---------- Given text

# New Ducks!



## MrsP (Apr 13, 2008)

Picked up these two a week or so ago, we've just let them loose with our flock today and they seem to be settling into the pecking order nicely.


----------



## Pimperella (Sep 26, 2006)

OOOOOOO a Crested! 

Lovely!

We got 7 new ducks last week and another 3 coming next week.


----------



## Shell195 (May 31, 2007)

Aww a crested duck, dont you just love birds that wear hats:flrt:


----------



## temerist (Feb 1, 2009)

whats that thing on its head?

cute ducks though


----------



## LiamRatSnake (Jul 3, 2007)

Pimperella said:


> OOOOOOO a Crested!
> 
> Lovely!
> 
> We got 7 new ducks last week and *another 3 coming next week*.


You're not are you :whistling2:
We're thinking of some runners.
They're lovely.


----------



## Shell195 (May 31, 2007)

temerist said:


> whats that thing on its head?
> 
> cute ducks though


Its a pom pom which all crested ducks have


----------



## gazz (Dec 9, 2006)

temerist said:


> whats that thing on its head?.


It's a Crested duck:lol2:.That thing on it's head is feathers:lol2:.


----------



## temerist (Feb 1, 2009)

oh :blush:

*ducks out un-noticed* no pun intended :lol2:


----------



## MrsP (Apr 13, 2008)

This is Aretha, our other crested duck, she is also the loudest of the lot - I do love runnners although we only have two left. The other is Dick and he only has one eye, but it doesn't stop him!


----------



## LiamRatSnake (Jul 3, 2007)

MrsP said:


> This is Aretha, our other crested duck, she is also the loudest of the lot - I do love runnners although we only have two left. The other is Dick and he only has one eye, but it doesn't stop him!
> 
> image


Get some black runners :mf_dribble: I like those crested ducks


----------



## gazz (Dec 9, 2006)

The ducklings are so cute:flrt:.


----------



## MrsP (Apr 13, 2008)

She is a runner! We had another black female runnner but she died. I'm looking to get a few more in Spring, or incubate some of the eggs.


----------



## Shell195 (May 31, 2007)

--------------------

**Written request 1:** In the duck thread, what name does MrsP give the other crested duck?
The listing that comes next has no connection to the duck thread.

---------- Data provided

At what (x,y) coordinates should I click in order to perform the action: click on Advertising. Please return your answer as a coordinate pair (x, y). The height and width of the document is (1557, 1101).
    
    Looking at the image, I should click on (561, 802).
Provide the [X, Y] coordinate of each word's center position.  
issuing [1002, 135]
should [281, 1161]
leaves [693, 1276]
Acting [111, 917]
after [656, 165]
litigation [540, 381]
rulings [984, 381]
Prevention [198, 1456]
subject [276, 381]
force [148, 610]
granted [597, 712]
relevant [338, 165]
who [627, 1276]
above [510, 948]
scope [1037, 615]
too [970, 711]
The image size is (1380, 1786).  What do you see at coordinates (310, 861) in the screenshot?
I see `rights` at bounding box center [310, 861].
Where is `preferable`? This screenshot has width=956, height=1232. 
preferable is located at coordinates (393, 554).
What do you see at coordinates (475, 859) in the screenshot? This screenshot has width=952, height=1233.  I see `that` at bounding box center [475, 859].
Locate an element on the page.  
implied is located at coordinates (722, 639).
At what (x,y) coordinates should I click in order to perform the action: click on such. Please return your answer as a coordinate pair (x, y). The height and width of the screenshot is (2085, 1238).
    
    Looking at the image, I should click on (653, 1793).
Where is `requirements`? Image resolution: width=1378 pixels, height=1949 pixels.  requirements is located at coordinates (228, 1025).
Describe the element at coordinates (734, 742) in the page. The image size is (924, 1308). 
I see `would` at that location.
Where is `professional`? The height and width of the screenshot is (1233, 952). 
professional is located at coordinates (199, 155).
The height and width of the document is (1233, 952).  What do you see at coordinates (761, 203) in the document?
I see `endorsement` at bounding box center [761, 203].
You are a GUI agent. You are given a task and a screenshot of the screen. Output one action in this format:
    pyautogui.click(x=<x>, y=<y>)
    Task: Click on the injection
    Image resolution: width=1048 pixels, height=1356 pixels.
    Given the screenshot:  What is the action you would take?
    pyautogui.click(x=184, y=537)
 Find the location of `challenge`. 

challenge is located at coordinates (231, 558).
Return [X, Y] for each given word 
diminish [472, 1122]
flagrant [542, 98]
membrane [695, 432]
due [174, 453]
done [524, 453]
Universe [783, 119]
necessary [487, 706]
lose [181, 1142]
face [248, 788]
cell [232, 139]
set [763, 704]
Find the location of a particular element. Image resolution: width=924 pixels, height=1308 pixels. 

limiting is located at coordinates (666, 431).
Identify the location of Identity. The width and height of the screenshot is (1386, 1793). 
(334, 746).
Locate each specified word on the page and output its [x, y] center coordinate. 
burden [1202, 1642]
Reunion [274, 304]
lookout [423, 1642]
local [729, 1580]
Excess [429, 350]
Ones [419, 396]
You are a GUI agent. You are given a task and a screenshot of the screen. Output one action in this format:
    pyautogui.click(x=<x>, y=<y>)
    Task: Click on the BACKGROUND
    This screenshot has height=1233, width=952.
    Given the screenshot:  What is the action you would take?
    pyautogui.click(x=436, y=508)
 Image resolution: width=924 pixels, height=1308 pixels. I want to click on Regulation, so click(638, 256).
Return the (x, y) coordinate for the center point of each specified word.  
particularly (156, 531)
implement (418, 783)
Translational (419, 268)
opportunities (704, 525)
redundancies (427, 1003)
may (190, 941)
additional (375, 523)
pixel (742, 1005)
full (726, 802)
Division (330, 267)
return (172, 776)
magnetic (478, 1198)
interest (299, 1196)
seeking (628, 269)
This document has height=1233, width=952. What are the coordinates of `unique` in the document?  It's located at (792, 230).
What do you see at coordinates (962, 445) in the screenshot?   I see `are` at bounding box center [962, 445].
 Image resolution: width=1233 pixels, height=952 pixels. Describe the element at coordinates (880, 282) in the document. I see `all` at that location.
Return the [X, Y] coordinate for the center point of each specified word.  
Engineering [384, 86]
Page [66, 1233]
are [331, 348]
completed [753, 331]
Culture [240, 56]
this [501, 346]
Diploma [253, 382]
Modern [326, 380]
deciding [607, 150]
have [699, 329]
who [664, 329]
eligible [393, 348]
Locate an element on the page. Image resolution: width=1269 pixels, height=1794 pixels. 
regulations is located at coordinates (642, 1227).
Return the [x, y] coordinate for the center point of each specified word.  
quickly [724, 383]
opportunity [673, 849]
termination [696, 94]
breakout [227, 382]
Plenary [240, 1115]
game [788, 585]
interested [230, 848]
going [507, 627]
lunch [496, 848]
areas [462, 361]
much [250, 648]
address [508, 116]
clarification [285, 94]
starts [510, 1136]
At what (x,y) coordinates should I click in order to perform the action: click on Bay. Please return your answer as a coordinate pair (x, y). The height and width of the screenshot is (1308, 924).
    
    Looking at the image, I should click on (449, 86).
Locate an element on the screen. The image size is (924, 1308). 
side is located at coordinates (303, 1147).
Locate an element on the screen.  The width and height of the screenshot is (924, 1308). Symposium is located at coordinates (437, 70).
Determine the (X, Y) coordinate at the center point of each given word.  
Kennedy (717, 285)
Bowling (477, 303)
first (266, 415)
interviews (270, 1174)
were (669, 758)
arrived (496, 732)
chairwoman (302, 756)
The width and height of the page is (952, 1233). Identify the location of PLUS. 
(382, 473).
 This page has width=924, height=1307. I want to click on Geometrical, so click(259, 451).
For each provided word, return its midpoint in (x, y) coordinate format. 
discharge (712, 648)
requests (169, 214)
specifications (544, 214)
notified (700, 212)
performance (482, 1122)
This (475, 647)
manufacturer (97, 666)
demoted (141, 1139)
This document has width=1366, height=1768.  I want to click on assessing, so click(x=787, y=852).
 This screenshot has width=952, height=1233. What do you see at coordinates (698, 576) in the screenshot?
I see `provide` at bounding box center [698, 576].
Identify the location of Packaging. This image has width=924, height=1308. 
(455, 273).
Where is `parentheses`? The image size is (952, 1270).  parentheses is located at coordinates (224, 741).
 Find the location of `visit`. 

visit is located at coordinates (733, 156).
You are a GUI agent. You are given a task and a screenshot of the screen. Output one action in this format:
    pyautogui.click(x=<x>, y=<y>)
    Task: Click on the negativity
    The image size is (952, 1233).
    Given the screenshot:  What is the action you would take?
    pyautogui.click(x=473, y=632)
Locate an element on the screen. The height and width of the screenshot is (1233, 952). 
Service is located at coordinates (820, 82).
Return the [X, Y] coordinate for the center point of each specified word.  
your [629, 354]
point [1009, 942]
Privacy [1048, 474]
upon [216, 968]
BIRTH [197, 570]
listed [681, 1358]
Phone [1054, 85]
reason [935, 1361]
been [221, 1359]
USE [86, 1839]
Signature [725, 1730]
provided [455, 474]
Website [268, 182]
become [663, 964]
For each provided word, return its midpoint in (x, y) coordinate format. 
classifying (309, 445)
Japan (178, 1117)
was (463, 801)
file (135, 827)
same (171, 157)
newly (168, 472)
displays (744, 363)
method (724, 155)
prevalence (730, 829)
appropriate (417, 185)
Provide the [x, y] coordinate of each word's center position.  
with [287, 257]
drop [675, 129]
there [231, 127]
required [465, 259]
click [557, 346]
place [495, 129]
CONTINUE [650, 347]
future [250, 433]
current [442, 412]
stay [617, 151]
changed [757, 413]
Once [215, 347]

--------------------

**Written request 2:** From the listing, retype the part that opens with the line containing "litigation [540, 381]" and closes with the line containing "center [761, 203].", both of those lines included.

**Correct response 1:** Aretha

**Correct response 2:**
litigation [540, 381]
rulings [984, 381]
Prevention [198, 1456]
subject [276, 381]
force [148, 610]
granted [597, 712]
relevant [338, 165]
who [627, 1276]
above [510, 948]
scope [1037, 615]
too [970, 711]
The image size is (1380, 1786).  What do you see at coordinates (310, 861) in the screenshot?
I see `rights` at bounding box center [310, 861].
Where is `preferable`? This screenshot has width=956, height=1232. 
preferable is located at coordinates (393, 554).
What do you see at coordinates (475, 859) in the screenshot? This screenshot has width=952, height=1233.  I see `that` at bounding box center [475, 859].
Locate an element on the page.  
implied is located at coordinates (722, 639).
At what (x,y) coordinates should I click in order to perform the action: click on such. Please return your answer as a coordinate pair (x, y). The height and width of the screenshot is (2085, 1238).
    
    Looking at the image, I should click on (653, 1793).
Where is `requirements`? Image resolution: width=1378 pixels, height=1949 pixels.  requirements is located at coordinates (228, 1025).
Describe the element at coordinates (734, 742) in the page. The image size is (924, 1308). 
I see `would` at that location.
Where is `professional`? The height and width of the screenshot is (1233, 952). 
professional is located at coordinates (199, 155).
The height and width of the document is (1233, 952).  What do you see at coordinates (761, 203) in the document?
I see `endorsement` at bounding box center [761, 203].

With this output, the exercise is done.